This post is really in two parts…I’ll start with the marriage topic first.
I got married over a week ago now, and everyone keeps asking if I “feel” different. That’s hard to say…it’s kind of like having a birthday. No, I don’t feel “different” or “older”, but all of a sudden a few days later, I notice another wrinkle under my left eye. Ok, maybe that’s a bad example. Truth is, so far I’m liking being married. Being part of a couple. Although I’m still not comfortable shedding my single, independent identity. I’ve had it for so long, it’s become who I am. Now, I’m partnered, so that identity is having to shift. I don’t know what it will feel like as the years go by, but I’m looking forward to an interesting ride. (That’s my new husband in the photo to the left…nice shades!)
I will admit however… my first Saturday night as a married woman was spent much like my Saturday nights when I was single. Let me explain.
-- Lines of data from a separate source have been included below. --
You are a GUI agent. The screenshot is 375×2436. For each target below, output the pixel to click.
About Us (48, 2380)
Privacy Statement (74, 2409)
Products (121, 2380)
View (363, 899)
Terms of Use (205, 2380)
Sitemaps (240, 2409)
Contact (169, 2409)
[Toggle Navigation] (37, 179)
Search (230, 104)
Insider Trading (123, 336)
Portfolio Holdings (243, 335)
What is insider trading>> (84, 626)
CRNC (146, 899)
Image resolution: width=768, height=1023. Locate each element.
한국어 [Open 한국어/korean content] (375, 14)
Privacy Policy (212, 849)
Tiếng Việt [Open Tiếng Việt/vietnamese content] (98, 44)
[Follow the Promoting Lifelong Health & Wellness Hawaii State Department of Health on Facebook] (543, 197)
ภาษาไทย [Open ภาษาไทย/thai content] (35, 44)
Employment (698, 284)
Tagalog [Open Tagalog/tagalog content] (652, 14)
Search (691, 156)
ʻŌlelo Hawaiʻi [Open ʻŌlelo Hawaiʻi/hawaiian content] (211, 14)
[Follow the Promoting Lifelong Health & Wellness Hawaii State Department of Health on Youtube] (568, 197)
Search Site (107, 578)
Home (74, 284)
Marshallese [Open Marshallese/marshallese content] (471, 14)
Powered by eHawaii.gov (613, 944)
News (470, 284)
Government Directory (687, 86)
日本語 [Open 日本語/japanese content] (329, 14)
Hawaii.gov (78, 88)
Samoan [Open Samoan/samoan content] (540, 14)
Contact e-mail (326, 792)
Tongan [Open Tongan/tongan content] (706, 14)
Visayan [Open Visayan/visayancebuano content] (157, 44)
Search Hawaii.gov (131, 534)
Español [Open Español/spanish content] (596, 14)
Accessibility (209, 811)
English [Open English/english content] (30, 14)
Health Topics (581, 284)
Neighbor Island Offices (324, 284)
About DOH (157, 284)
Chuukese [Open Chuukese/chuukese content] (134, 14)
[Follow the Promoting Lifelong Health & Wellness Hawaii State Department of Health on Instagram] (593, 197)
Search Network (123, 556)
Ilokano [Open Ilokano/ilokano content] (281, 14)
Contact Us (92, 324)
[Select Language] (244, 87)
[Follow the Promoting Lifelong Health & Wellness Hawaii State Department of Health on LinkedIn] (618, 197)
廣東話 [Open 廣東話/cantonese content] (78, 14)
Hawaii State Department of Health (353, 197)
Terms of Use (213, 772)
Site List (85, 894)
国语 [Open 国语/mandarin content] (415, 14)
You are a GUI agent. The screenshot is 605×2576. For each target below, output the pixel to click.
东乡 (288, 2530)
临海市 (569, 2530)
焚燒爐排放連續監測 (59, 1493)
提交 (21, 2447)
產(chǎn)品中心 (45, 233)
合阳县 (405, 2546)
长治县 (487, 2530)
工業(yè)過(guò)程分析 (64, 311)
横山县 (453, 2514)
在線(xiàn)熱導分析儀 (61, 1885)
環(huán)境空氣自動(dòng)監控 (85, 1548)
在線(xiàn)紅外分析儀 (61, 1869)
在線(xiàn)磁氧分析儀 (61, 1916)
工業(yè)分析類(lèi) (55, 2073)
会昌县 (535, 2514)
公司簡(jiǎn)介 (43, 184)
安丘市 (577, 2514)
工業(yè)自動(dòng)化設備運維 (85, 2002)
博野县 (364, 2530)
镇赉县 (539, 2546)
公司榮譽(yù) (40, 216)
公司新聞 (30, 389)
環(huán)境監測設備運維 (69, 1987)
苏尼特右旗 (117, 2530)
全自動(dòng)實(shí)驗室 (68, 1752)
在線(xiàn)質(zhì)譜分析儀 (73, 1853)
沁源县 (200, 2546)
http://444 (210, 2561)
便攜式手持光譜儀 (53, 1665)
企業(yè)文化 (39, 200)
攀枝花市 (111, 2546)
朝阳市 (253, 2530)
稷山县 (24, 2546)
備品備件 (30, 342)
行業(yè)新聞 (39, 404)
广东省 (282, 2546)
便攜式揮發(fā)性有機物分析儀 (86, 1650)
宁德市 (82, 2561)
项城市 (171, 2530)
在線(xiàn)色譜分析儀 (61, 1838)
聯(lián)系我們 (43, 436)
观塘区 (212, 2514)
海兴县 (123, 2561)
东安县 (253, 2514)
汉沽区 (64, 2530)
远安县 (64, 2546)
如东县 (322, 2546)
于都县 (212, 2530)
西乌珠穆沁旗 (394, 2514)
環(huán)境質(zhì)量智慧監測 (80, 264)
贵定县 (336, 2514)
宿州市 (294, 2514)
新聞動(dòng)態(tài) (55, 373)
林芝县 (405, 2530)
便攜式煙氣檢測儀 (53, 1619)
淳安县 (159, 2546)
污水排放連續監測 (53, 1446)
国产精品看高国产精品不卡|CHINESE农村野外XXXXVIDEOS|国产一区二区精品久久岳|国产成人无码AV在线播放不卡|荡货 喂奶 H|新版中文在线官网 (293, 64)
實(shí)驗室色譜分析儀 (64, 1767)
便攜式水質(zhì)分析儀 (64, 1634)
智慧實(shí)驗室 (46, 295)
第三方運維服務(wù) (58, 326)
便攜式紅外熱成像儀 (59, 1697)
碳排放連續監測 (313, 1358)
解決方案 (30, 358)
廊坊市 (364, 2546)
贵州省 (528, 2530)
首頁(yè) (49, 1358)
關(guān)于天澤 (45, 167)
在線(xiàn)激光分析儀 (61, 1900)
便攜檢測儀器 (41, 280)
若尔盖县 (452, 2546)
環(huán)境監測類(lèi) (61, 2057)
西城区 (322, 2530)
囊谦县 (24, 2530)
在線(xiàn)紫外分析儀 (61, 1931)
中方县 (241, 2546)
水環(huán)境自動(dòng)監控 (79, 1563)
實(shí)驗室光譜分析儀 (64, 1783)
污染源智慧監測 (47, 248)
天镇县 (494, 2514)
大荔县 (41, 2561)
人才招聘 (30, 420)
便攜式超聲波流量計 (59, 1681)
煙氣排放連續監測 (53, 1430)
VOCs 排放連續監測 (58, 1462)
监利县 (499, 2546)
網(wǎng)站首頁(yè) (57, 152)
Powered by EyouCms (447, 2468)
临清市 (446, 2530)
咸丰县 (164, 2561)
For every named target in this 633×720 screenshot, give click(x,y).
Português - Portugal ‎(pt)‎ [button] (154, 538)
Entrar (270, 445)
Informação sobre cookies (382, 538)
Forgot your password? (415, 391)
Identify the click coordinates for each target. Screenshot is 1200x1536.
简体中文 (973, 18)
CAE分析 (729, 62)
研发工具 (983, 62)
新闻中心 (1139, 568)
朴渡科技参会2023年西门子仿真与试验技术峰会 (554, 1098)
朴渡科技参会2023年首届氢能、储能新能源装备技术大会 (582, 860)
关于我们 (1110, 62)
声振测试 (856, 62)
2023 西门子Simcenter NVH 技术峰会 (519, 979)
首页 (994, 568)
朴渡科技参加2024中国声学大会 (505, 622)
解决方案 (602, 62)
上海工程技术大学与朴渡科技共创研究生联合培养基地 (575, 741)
It was my friend’s birthday, and I drove out to Eagle Rock by myself because my husband had to stay home with his kids. It was my first taste of “feeling single” again since we married (i know, only a week but still…our first Saturday night and I’m going out by myself..). I walked into the bar, which had felt so comfortable for so long, and now just felt strange. I greeted my old friends, and we hung out as we used to. I found myself morphing into my single persona again. But this time it felt…strange. Like I was an imposter, unable to feel comfortable among singles checking each other out. I was no longer one of them. For so long, I wanted my life to be different, to be coupled. it had gotten old 5 years ago. maybe even 10. And now here I was, married and able to go home to my husband.
During dinner, I found myself really looking forward to going home, to being with my new family. I felt giddy.
That’s when I knew that being married was different. It felt warm and welcoming. It felt safe. It felt like home. Is this how most married folks feel?
I was no longer part of one group, but part of another. I noticed something else that night. Couples welcomed me more…I was no longer a single threat. It’s an interesting thing, being single vs. being married and officially off the market. Married women look at me as a friend or partner in crime, as though I’m part of their club, while when I was single, they would look with disdain. Maybe that’s a generalization, but there is definitely a difference.
I’m not sure what the future holds, but I’m excited about the new path I’m now following; the one I share with my husband. I feel lucky; I’ve found such a wonderful man. He is more than what I had on my “list” when I was single. For that, I’m so grateful. And I no longer believe in lists.
I’m back now, and will start posting more regularly. I don’t have official photos from the wedding yet, but I’ve posted a couple that a friend of mine took. We did a cocktail party and then had a wedding, which I highly recommend! Of course, my eyes are shut in almost all of them, but these are two worth showing. You can see more if you friend me on Facebook.
Oh, and about the sex part of this post…that will wait for next time (because I’m such a tease). But I will say it’s not about me…
About Kelly Seal
Kelly is a freelance writer based in Los Angeles, CA. She blogs about dating, relationships, personal growth and what "healthy living" means to her. You can follow her on Google+, Twitter @kellyseal or through her website www.kellyseal.com.
Sam says
Being married definitely feels differant, one does feeel more secure, safe and grounded. And just knowing that you have met that very special person in your life and you get to be with them till the end of time. I just love being married.
Tina T says
Hi Kelly, you look so beautiful in the photos:) For me marriage definitely reinforced the notion that it is official that out relationship is hear to stay. I know that not everyone seems to need that, but for me official is good. As far as the single friends treating you differently I think that part of it for me is that I don’t want to offend my single friends by having all my conversations sound like “my husband this and married life that.” I don’t know why, but those conversations always feel like they’re excluding the single members of the group. It’s a relief when they jump into that married realm so I don’t have to feel so guarded in my conversation topics.
Congratulations, and yes, we’d like more photos. In the meantime I’ll search for you on FaceBook.
A Single Dad says
I know what you mean! I always feel like the third (or fifth or seventh) wheel when I go out with married friends. They don’t quite relate the same way. And I’ve lost my fair share of friends after they’ve gotten married (when I remained single). It’s a shame that it has to work that way sometimes but I guess that’s just the way the friendship crumbles sometimes.